Une forme archaïque de justice privée 

En général, la méthode se déroule comme suit : une indignation généralisée devant un comportement donné suivi d’une salve de récriminations et un appel à la condamnation. Songeons à la démission contrainte des gérants d’un Super U du Rhône après la publication de leurs photos de chasse en Afrique, au congédiement de l’animateur Tex pour une blague polémique ou plus récemment, à la mise à pied de plusieurs employés du Slip français qui, lors d’une soirée privée sur le thème de l’Afrique, s’étaient grimés en noir. 

Le « name and shame » frappe indistinctement des comportements publics ou privés, des individus armés ou non psychologiquement. « C’est une technique contre-productive, estime Serge Tisseron. Certaines personnes sont immunisées contre la honte et n’ont cure d’être accablés. D’autres en revanche, plus fragiles, se retrouvent littéralement broyées par ces lynchages. » 

En plus de recourir à la honte comme arme de stigmatisation, ce procédé transforme la délation en un comportement moralement acceptable. Selon une grille de lecture subjective et passionnelle, les adeptes du « name and shame » se figurent en garants du bien face aux forces du mal. Aussi, ne voient-ils dans la dénonciation qu’un acte civique accompli à bon droit. « Même si la turpitude est avérée, ce type de procédé n’est pas légitime pour autant », juge Valentine Hervé. 

Derrière cette pratique, il y a un désir de supplanter la justice dans ses attributions. Ici, la déclaration de culpabilité n’est pas l’apanage des prétoires mais d’une communauté s’organisant en tribunaux populaires. Mais puisque l’on se situe en dehors de tout cadre légal, l’accusé qui est privé de défense n’a aucune possibilité de se rédimer. Ce qui, à de nombreux égards, n’est pas sans rappeler le fonctionnement archaïque de la justice privée.

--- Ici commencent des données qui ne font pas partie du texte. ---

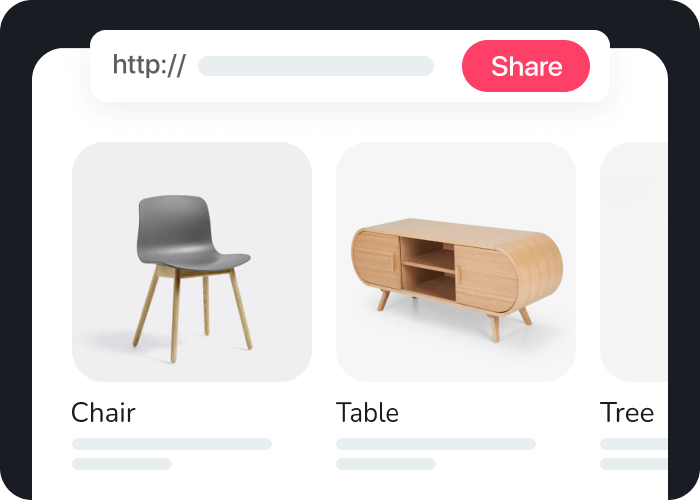Click the Chair product title
The width and height of the screenshot is (700, 500).
tap(103, 412)
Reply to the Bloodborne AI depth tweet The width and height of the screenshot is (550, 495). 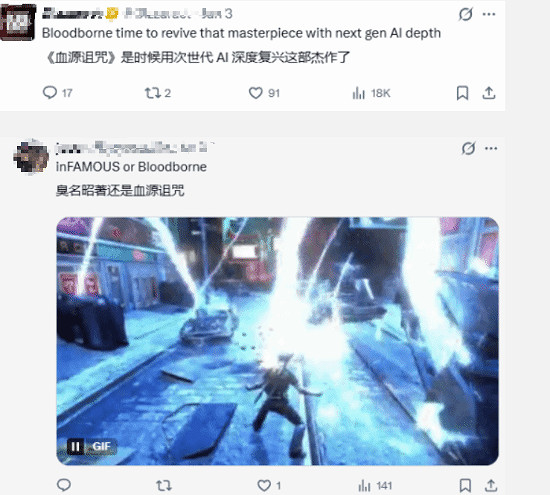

Un instrument de stigmatisation inique 

Qu’importe si les faits incriminés ne tombent pas sous le coup de la loi, seul compte le préjudice d’image infligé à la cible honnie. C’est pourquoi des activistes tels que les Sleeping Giants sont friands de cette méthode. Puisqu’ils ne peuvent emprunter la voie légale pour faire condamner leurs adversaires idéologiques, ils choisissent la voie de l’intimidation. Ainsi, exercent-ils sur certains annonceurs une pression sous forme de chantage afin qu’ils boycottent des sites webs jugés « réactionnaires. » Lorsque l’annonceur ignore cet oukase, ces activistes s’organisent en meute pour le dénigrer. 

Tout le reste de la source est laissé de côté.